Working with the elements: "Creativity is not Created" comes to Fermilab Art Gallery
|Chicago artist Jay Strommen works in glass and clay. His work is currently on display in the Fermilab Art Gallery.
For years, Chicago artist Jay Strommen has molded, baked and grinded clay to combine the four elements — earth, air, water and fire — in new ways. The resulting ceramic objects are part of an evolution not only in his own artistic development, he says, but with roots in techniques used centuries ago.

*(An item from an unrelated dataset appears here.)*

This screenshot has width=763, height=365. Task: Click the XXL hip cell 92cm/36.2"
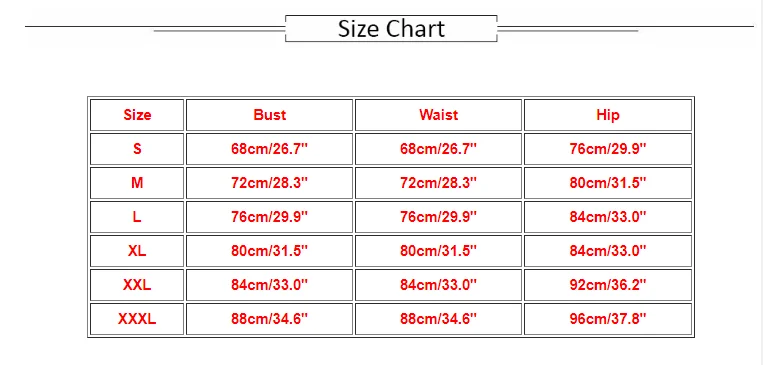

The latest exhibit at the Fermilab Art Gallery, "Creativity is not Created," features moments in that evolution that easily could be passed over but that invite close inspection, Strommen says. An artist reception will be held on Friday at 5 p.m. in the gallery.
The exhibit showcases studies on paper for sculptural pieces and works in clay and glass that Strommen developed when he was exploring various kiln techniques.
Strommen's method for firing clay has its foundation in 16th-century Japanese kiln technology. While the people of that culture created their ceramics for utility — gathering, storage, eating — today their vessels have aesthetic value.
"They were useful objects," Strommen said. "Now they're art." That simple statement, he says, reminds us that creativity does not arise out of thin air, but is the result of labor and practice. Uncovering the creativity that goes into the workmanship lies with the viewer.
"I'm framing bits and pieces of tradition that otherwise would have been overlooked," Strommen said.
One exhibit piece features a pallet piled with thousands of clay tokens, each made by hand, each different. The small, palm-sized formations could be dismissed easily as so many one-offs, but the viewer is instead invited to appreciate both the craft and the industry that went into making each one. He or she can even take one home.
In the same spirit of drawing the viewer closely to the art, Strommen has inscribed messages on the reverse sides of some of his gleaming glass-and-clay tablets. Ultimately, that close inspection could bring the viewer back to the elements that lie at the foundation of the interaction.
"I'm collaborating with nature and tradition," he said. "I'm a catalyst that's bringing the elements together in a framed environment."